Printed from www.flong.com
Contents © 2020 Golan Levin and Collaborators

Golan Levin and Collaborators

Projects

Mouther

1995 | Golan Levin with Malcolm Slaney and Tom Ngo

Mouther

Mouther is a experimental prototype I helped develop at Interval Research, in which an animated cartoon face is lip-synched in real-time to the user's speech. I developed the prototype concept and artwork using Tom Ngo's in-house "Embedded Constraint Graphics" (ECG) animation engine, while Malcolm Slaney made Mouther possible by connecting these graphics to special speech-parsing technologies.

Mouther works by driving an embedded-constraint graphic with the output of a phoneme recognizer. This phoneme recognizer was built using mel-frequency cepstral coefficients (MFCC) as features and using maximum-likelihood selection based on Gaussian mixture models (GMMs) of each phoneme. Depending on the amount and diversity of training data, speaker-dependent or speaker-independent GMMs could be formed for each phoneme. To reduce the system's sensitivity to microphone and room acoustics, the MFCC's were filtered by RASTA (a widely accepted method for reducing the dependence of acoustic features on channel characteristics) prior to classification.

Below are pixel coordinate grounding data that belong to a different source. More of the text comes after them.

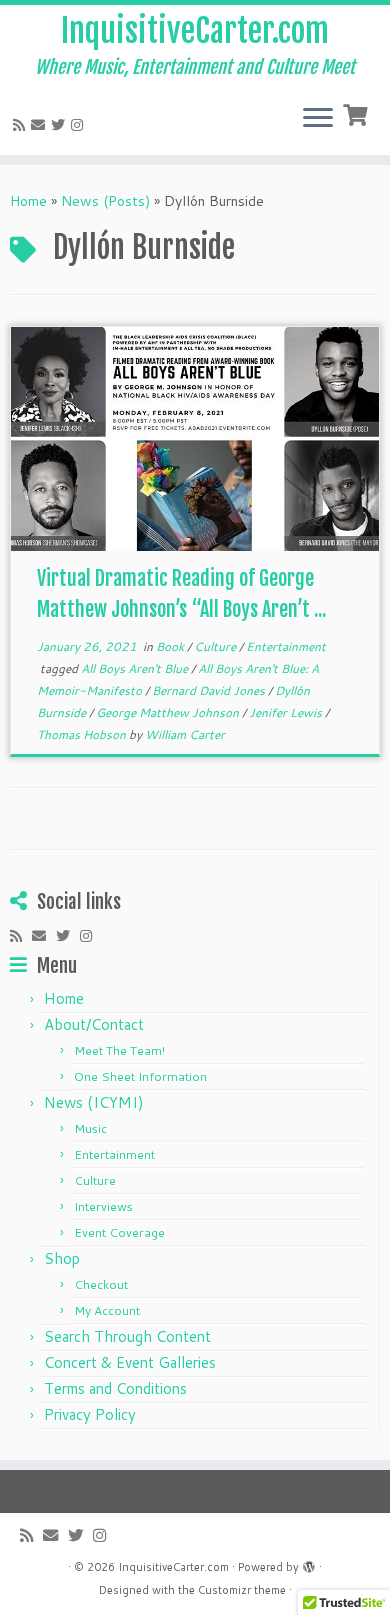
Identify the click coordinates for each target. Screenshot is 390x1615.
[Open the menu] (318, 119)
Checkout (101, 1284)
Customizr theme (242, 1590)
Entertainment (286, 646)
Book (171, 646)
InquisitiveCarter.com (195, 31)
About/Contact (94, 1024)
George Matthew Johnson (169, 712)
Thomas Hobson (83, 734)
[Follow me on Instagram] (80, 125)
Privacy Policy (90, 1414)
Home (28, 201)
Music (90, 1128)
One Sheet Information (140, 1076)
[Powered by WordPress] (309, 1563)
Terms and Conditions (115, 1388)
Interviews (103, 1206)
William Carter (185, 734)
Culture (216, 646)
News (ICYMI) (94, 1102)
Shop (62, 1258)
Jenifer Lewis (287, 712)
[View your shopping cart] (357, 113)
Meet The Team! (119, 1050)
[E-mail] (41, 125)
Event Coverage (119, 1232)
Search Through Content (127, 1336)
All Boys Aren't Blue (136, 668)
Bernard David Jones (210, 690)
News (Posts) (105, 201)
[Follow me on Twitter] (61, 125)
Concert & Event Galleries (130, 1362)
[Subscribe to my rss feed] (22, 125)
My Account (107, 1310)
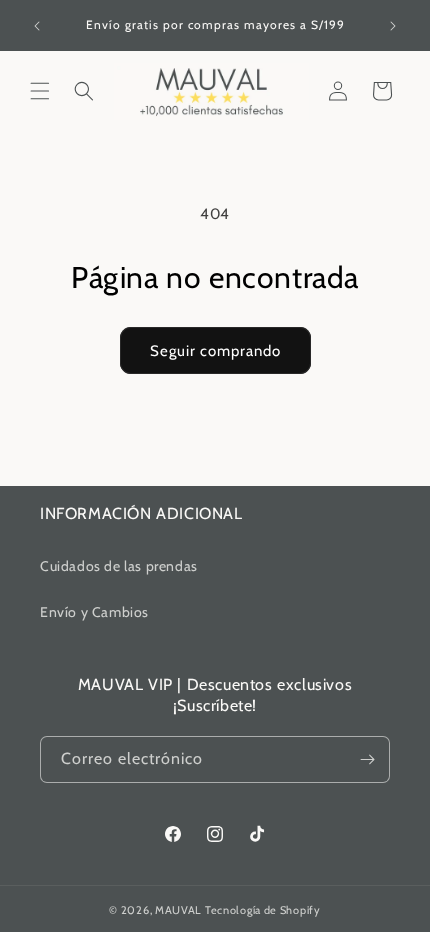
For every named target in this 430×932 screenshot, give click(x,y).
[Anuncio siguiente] (393, 26)
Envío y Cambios (94, 612)
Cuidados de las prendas (119, 566)
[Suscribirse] (367, 759)
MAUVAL (178, 910)
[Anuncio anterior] (37, 26)
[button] (40, 91)
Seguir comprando (215, 351)
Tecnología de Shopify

The result is a talking cartoon face whose animation is driven by the output of the classifier, and in which different mouth positions are displayed for the different phonemes that are spoken. While further work would be needed to increase the reliability of the classifier and the realism of the transitions between different visemes, the current result is amusing and could be sufficiently responsive for the quality-level needed in children's computer games.